This Herb Is Bedeviling to Arthritis Pain
Aptly named for its formidable-looking multi-barbed fruit, devil’s claw delivers a powerful blow to pain.
Devil’s claw is native to Southern Africa, where it holds a revered place in traditional herbalism for pain and fever reduction, healing skin conditions and as a treatment for liver and kidney ailments.
Western herbalism recognizes devil’s claw primarily as an analgesic and arthritis remedy.
The Devil’s in the Details
Devil’s claw contains a number of active constituents that may be effective at reducing the pain and inflammation of arthritis.
Notably, this herb works by increasing your body’s levels of the highest-powered antioxidants – and most effective weapons – it uses to suppress cell-damaging oxidation, namely, superoxide dismutatase, catalase and glutathione .
Devil’s claw also directly shuts down pain messages, according to a laboratory study in which the herb inhibited pain-promoting messages that result when carbon monoxide levels rise at a site of injured tissue .
Devil’s claw has been found to inhibit COX-2, an intermediary molecule in the inflammatory cascade .
Osteoarthritis of the hand, wrist, elbow, shoulder, hip, knee and back have all shown good response to devil’s claw in various studies.
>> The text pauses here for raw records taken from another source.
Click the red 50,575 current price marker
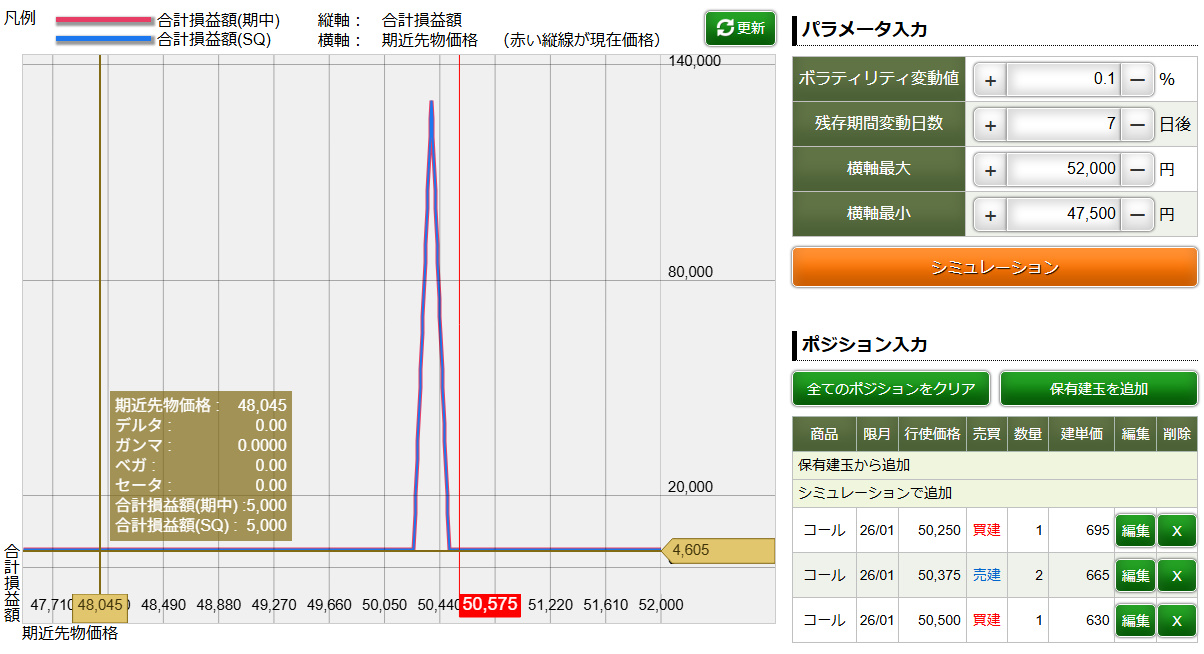1204x654 pixels. (x=490, y=605)
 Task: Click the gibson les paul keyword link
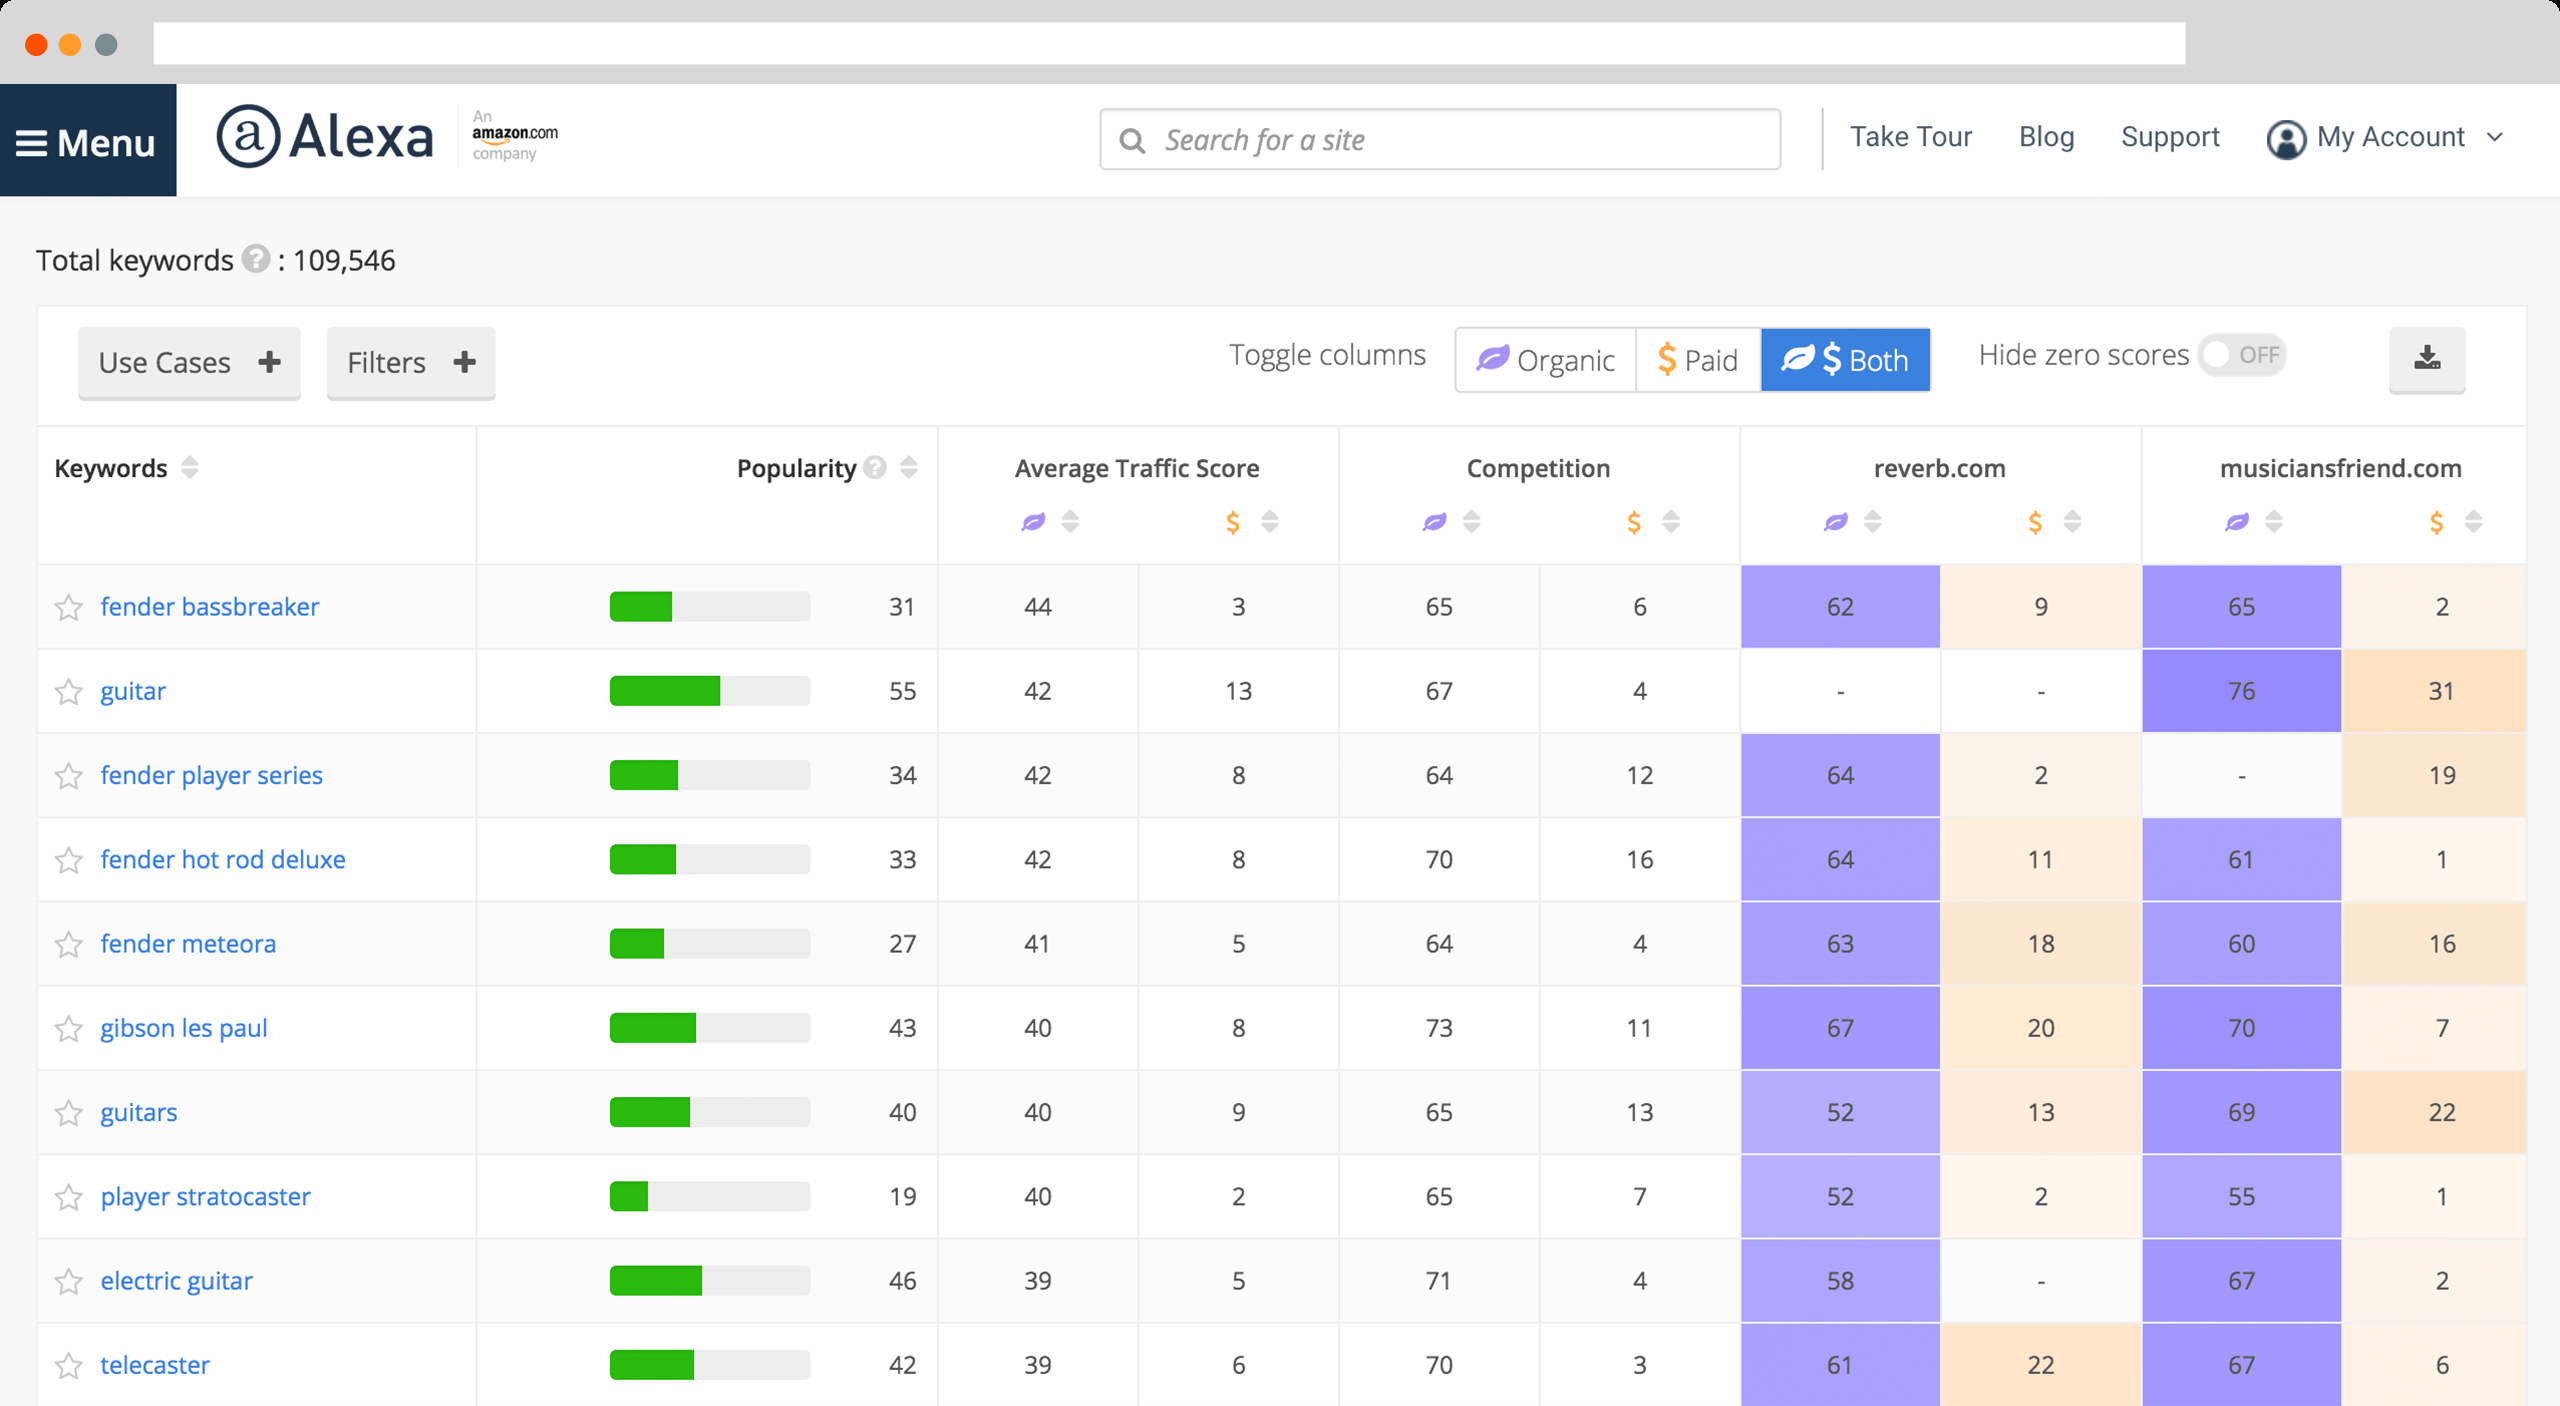(x=183, y=1027)
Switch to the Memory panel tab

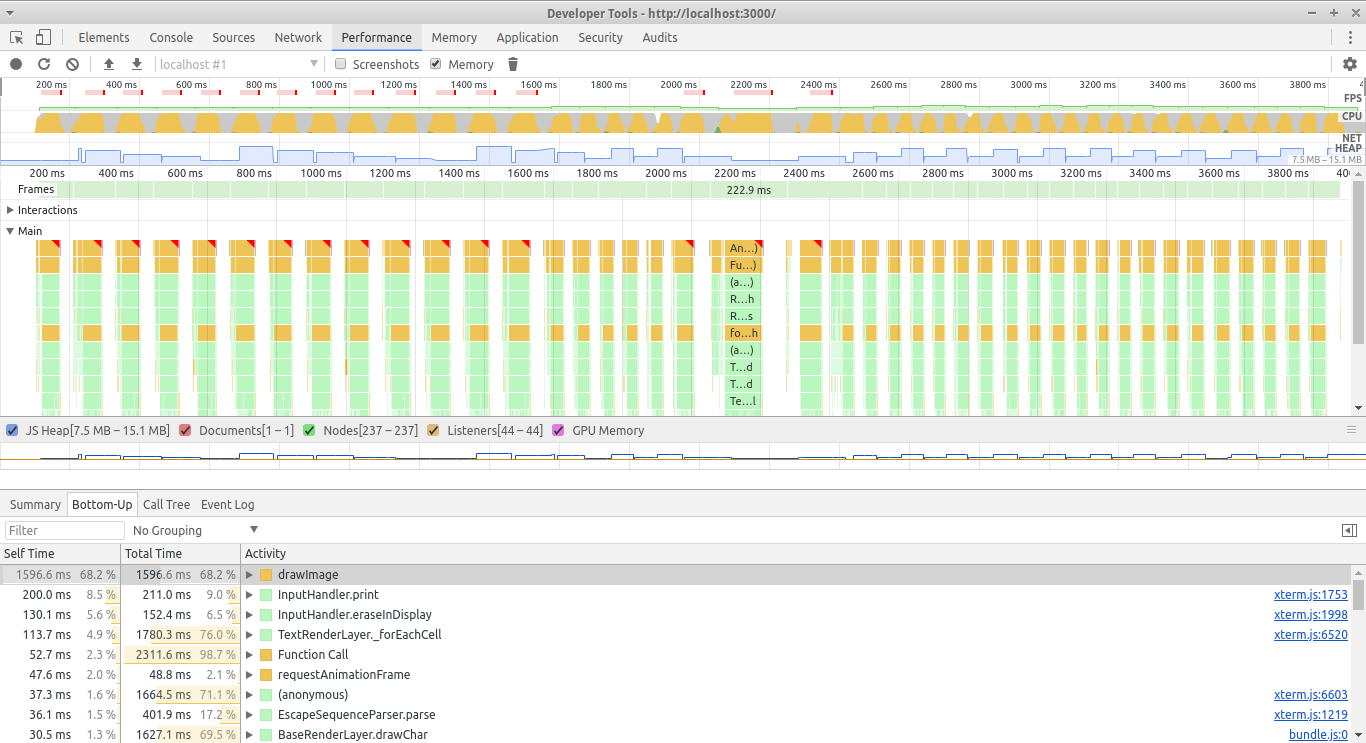pos(454,37)
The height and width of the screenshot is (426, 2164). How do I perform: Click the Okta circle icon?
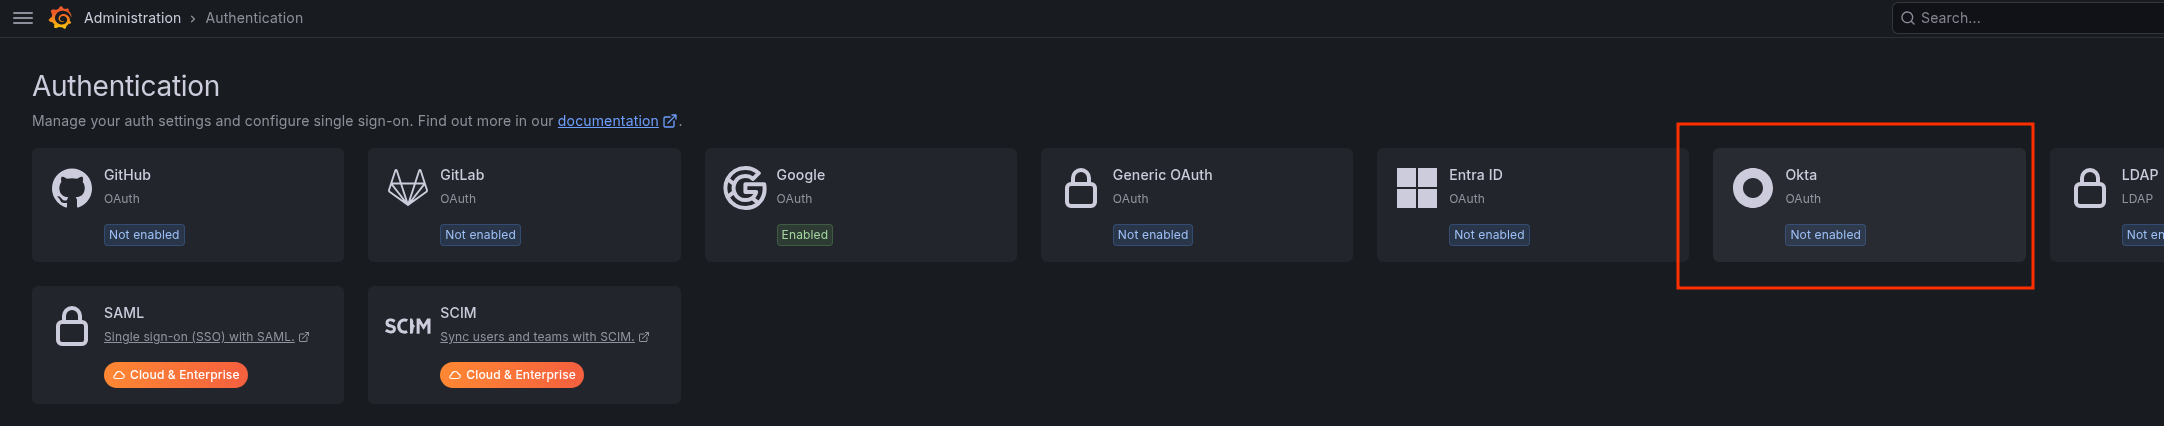coord(1753,188)
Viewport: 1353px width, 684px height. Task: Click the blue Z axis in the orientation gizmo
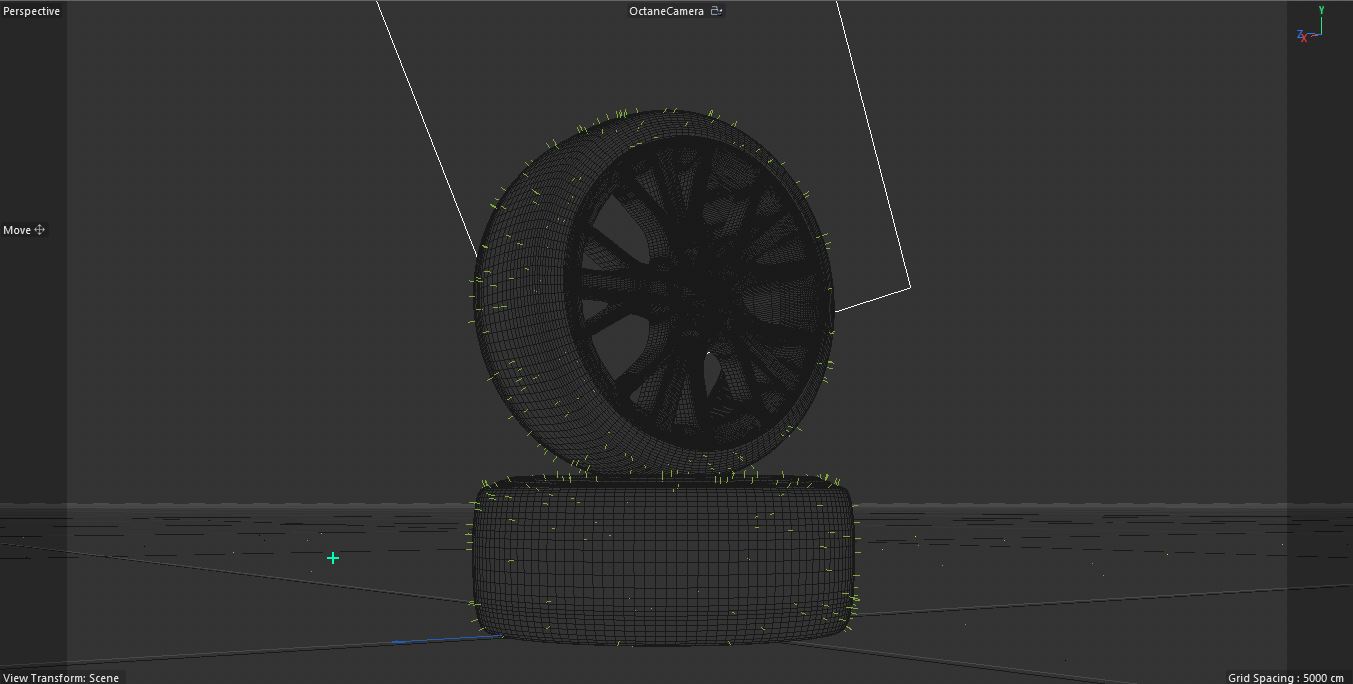point(1299,34)
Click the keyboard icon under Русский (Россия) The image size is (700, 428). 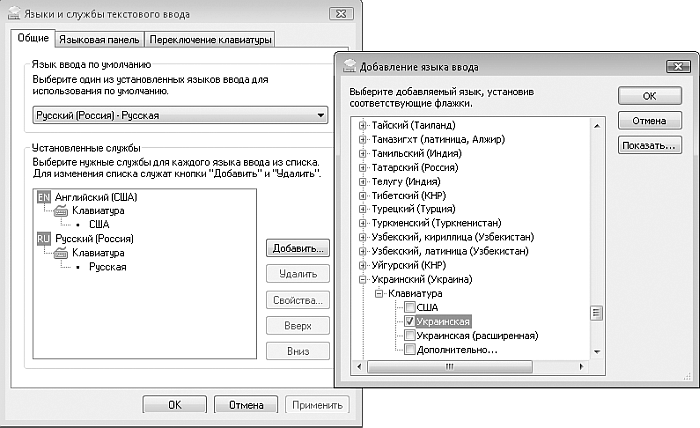point(60,254)
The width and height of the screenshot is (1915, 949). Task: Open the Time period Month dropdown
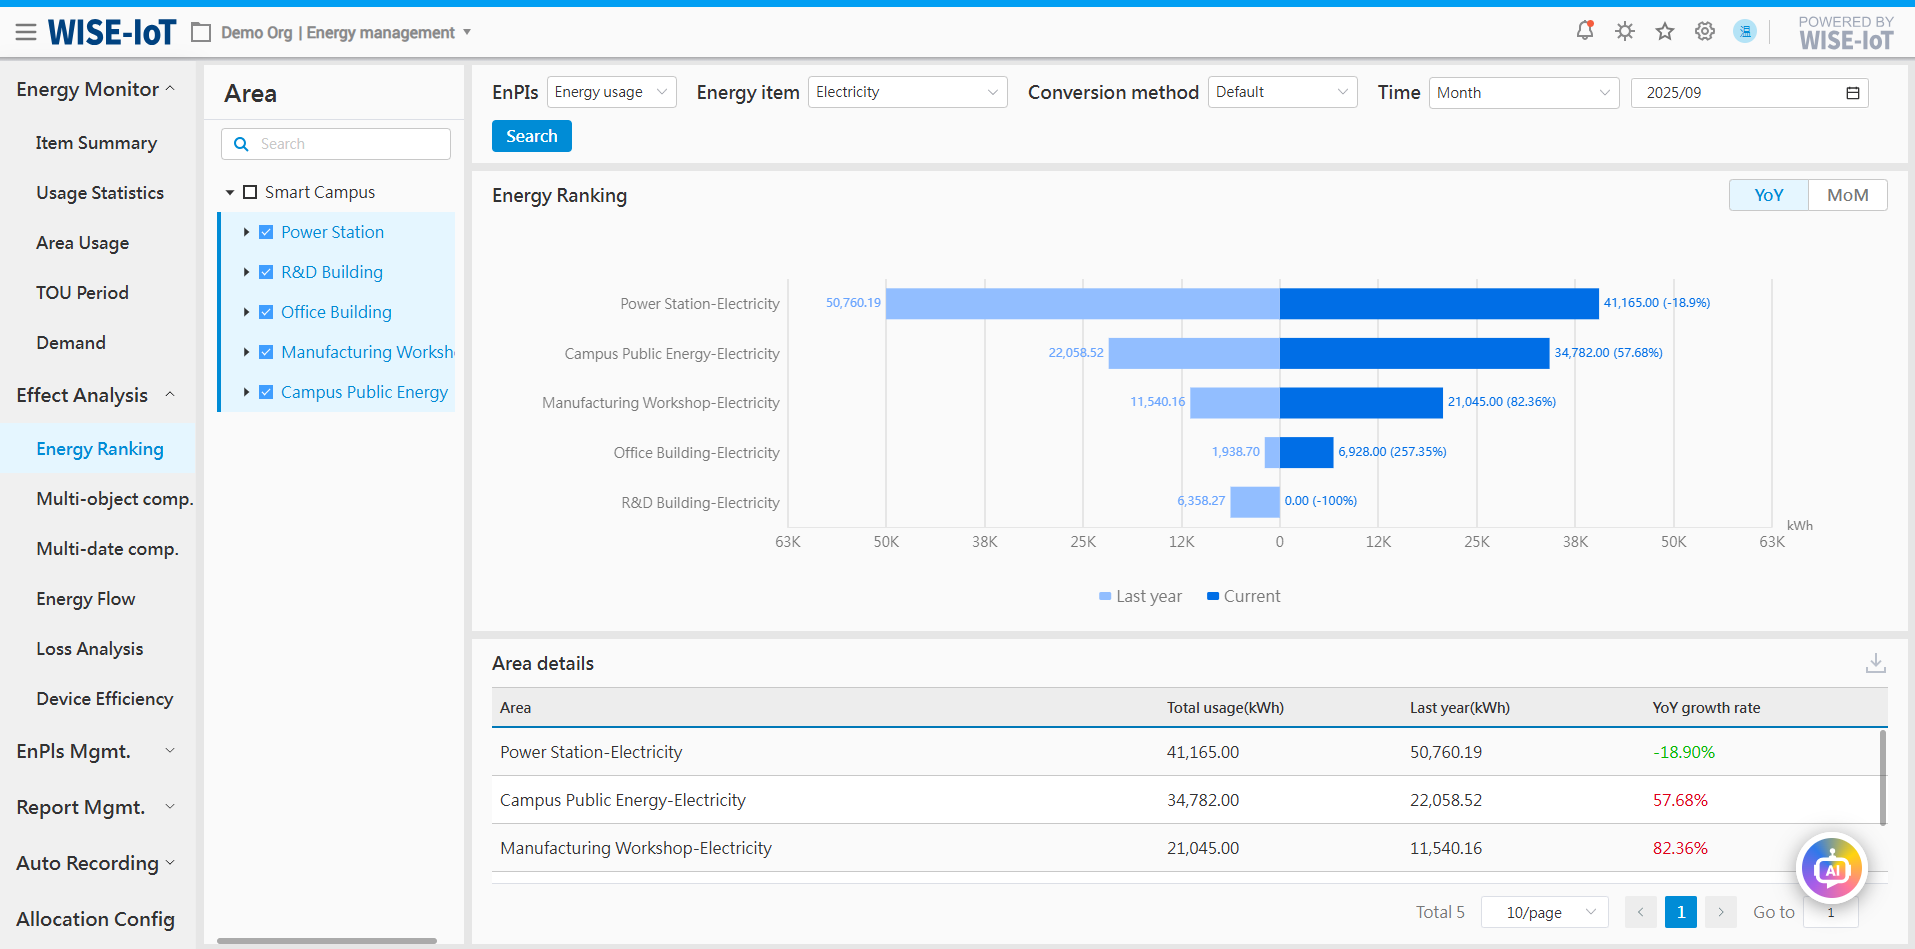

While drug manufacturers have been largely unsuccessful at developing drugs to target this part of the inflammatory cascade that are safe enough for long-term use, devil’s claw is regarded as highly safe.
It has not been found to cause any long-term toxicity or drug-interactions and its most common side-effects include minor stomach upset.
Preserve and Protect
One study found that one of devil’s claw’s main active compounds inhibits molecules that stimulate tissue-destroying activity of white blood cells. Devil’s claw may also have an anabolic, or building-up effect, decreasing arthritis symptoms by promoting bone production and fending off osteoporosis .
In a laboratory animal study, devil’s claw extract stimulated bone-producing cells and suppressed activity of cells that break bone down. Supplementation with devil’s claw resulted in lower levels of blood markers that indicate active bone loss.
However, if you are a postmenopausal woman seeking to prevent bone loss, devil’s claw may not be your herb of choice. Its bone preserving benefits seem to be related to inflammation-mediated and not hormone-related bone loss .
A Team Player
When dealing with a complex condition such as arthritis it helps to take a multi-faceted approach. In one such experiment, devil’s claw proved to be a determining factor in overall outcome .
In the experiment, a combination of devil’s claw with glucosamine, chondroitin, methylsulfonylmethane (MSM), and bromelain – four of the most widely-used joint health supplements, protected against cartilage damage in laboratory animals.
A similar formula without devil’s claw failed to prevent joint damage. While both groups had lower inflammatory markers, the devil’s claw group showed larger decreases in a greater variety of pro-inflammatory molecules.
The Devil You Know
The contents and effectiveness of commercially available devil’s claw preparations varies widely.
While some brands provide anti-inflammatory benefits, others have been found to contain devil’s claw compounds in proportions that may actually promote inflammation .
Though scientists seek to identify active constituents the scientific approach often fails to account for the presence of cofactors.
To obtain the best possible results from supplementing with devil’s claw choose a high-quality, whole-plant supplement from a source you trust.